Facebook made headlines late last month when it overhauled its privacy policy, which governs the site's practices regarding user data. The move followed months of saber-rattling by the Jennifer Stoddart, the Privacy Commissioner of Canada, who recently threatened to take legal action against Facebook for what she characterized as "serious privacy gaps in the way the site operates."

If you frequent Facebook, you've probably encountered the scenario was at the center of Stoddart's concerns. Any time a quirky news story graces your Facebook home page - say, a story about your friends building mafia empires or throwing sheep - chances are a third-party application is the culprit.

Third-party Facebook apps such as quizzes and games are created by independent developers using Facebook's application programming interface. Third-party apps, unlike built-in Facebook tools, don't always respect users' privacy settings. Until recently, when you installed an app, you were in effect giving it unfettered access to not only your profile information, but your friends' profiles, too.

While lots of Facebook applications are perfectly trustworthy, others exploit user data for unscrupulous purposes. Some apps in the wild are downright nasty, despite Facebook's best efforts to block unruly apps as they surface.

To Facebook's credit, it long ago inserted a warning that pops-up when a user tries to install a new Facebook app. The warning states that "allowing [this application] access will let it pull your profile information, photos, your friends' info, and other content that it requires to work."

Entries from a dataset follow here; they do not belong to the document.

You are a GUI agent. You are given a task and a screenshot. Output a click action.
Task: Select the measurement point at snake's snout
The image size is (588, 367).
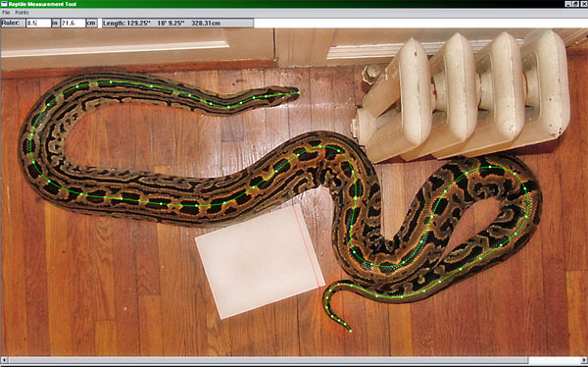tap(299, 93)
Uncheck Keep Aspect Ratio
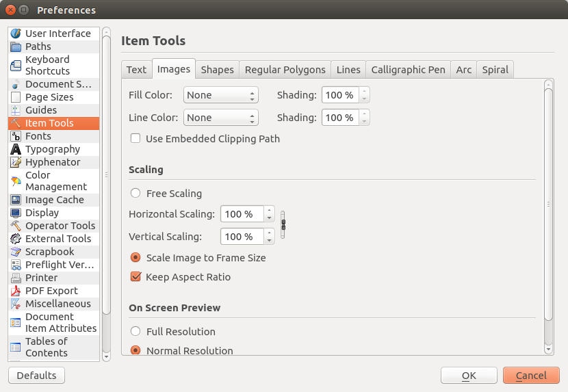Screen dimensions: 568x392 coord(135,277)
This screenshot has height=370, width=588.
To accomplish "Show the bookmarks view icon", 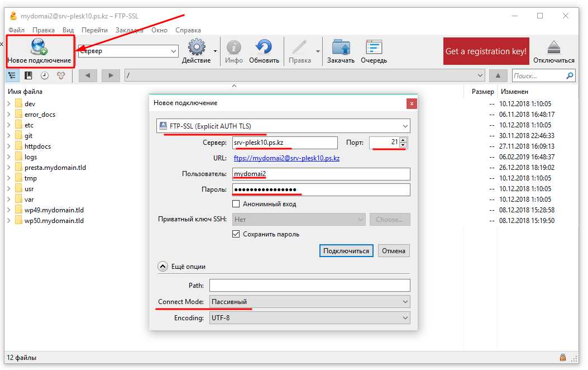I will point(28,75).
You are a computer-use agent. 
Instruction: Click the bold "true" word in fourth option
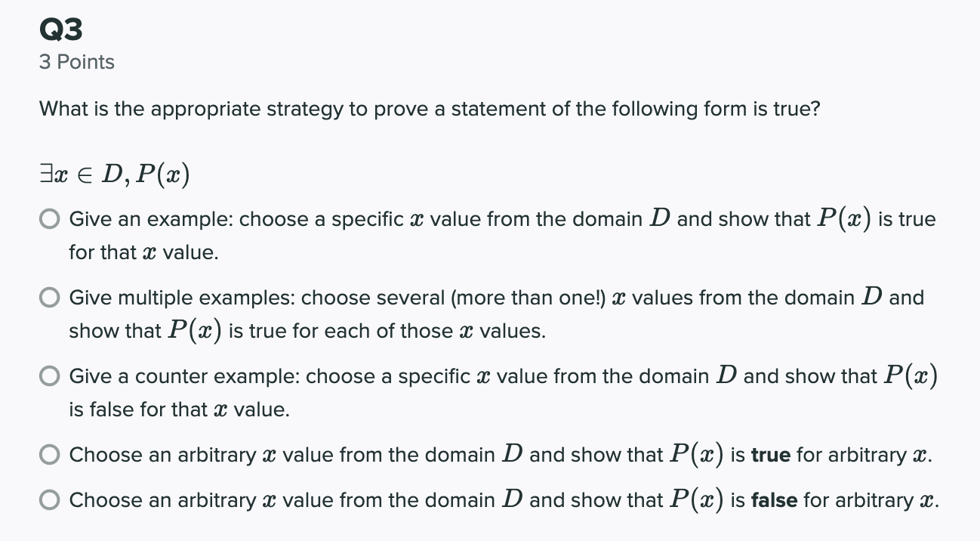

Nevertheless, critics have argued that many, if not most, apps can function perfectly fine without such broad permissions. They have urged Facebook to implement a more precise set of privacy rules to enable users to decide just how much information to make available to third-party apps, including those installed by friends.

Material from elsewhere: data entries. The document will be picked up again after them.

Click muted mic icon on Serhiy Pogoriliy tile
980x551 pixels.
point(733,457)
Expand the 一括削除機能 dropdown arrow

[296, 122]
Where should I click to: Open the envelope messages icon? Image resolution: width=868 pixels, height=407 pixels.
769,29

Under Facebook's new privacy policy, applications can no longer access users' friends' profile information without express permission from each friend. While the new policy does not offer the degree of granularity that some privacy hawks had desired, it offers significant new safeguards against rogue apps. The Canadian government has welcomed Facebook's new policy.

Yet users should be very worried that the Canadian government is meddling with Facebook's privacy policies. Pressuring sites like Facebook into hastily re-jiggering privacy rules, however well-intentioned, will result in unintended consequences. And because Facebook maintains the same privacy rules across countries, the excesses of one government can translate into pain for users worldwide.

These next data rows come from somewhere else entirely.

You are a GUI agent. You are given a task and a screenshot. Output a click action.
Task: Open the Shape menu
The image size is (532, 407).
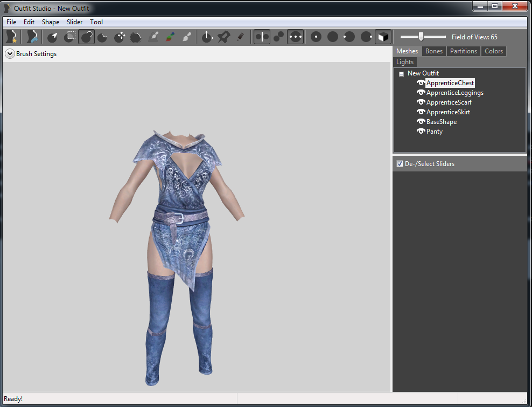(x=51, y=22)
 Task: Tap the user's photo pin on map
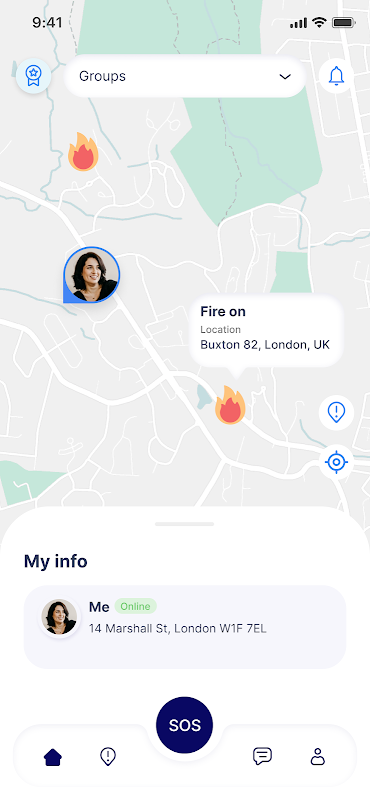pos(91,275)
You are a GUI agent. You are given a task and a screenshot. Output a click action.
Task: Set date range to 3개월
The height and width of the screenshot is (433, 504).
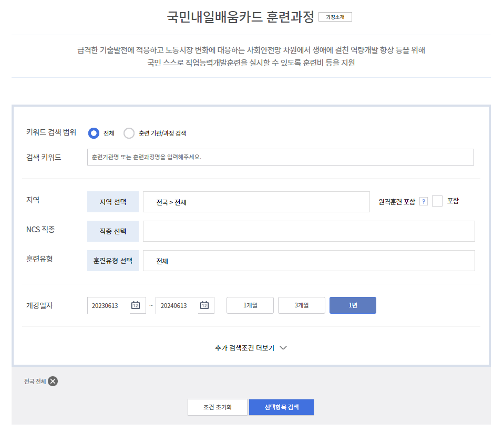coord(301,305)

Especially with services like Facebook that have eked out next to no profit (if any), putting resources toward amending privacy rules to meet regulatory demands means fewer resources can be put toward creating new innovations. Making mistakes, and learning from them, is what market experimentation is all about. Expecting the "cloud" to always get it right on the first try is a recipe for stagnation.

Besides, Facebook users can protect their privacy through numerous alternative means. Just last week, independent developers unveiled a privacy-enhancing cryptographic tool called "FaceCloak" that scrambles sensitive data and allows users to decide which friends have access to their real information. FaceCloak is just one example of a growing array of third-party tools - also known as privacy-enhancing technologies - that empower users to take privacy into their own hands.

When government dictates the terms of privacy agreements between individuals and firms, it risks disrupting the delicate balance between privacy and data sharing that underlies the information age. Worse, government intervention runs the risk of saddling cloud computing providers with artificial expenses, undermining the services' ability to innovate and evolve.

The point of online social networking is to share your information with your friends. Facebook, MySpace, LinkedIn, and similar sites give us the choice of what to share and what not to share. Users are ultimately in control of what they post.

Attempts to fit the thriving online ecosystem into a rigid privacy framework threaten to undermine the creative spirit of the information sharing market. The threat of government prosecution for alleged privacy woes discourages the development of Facebook-esque services. Consider that many of the most popular sites and services today on the Web - think Twitter, Facebook, YouTube, Hulu, Google - are free to use and in large part financed by advertising. It's simply unreasonable to expect these kinds of free services to offer bulletproof privacy assurances.

The best way to protect Facebook users' privacy is through user education and common sense, not government mandates. Privacy-conscious users ought to read the fine print, be smart about installing apps, and use trustworthy privacy tools when needed. Ultimately, though, if you don't want to risk your personal information being leaked, keep it to yourself.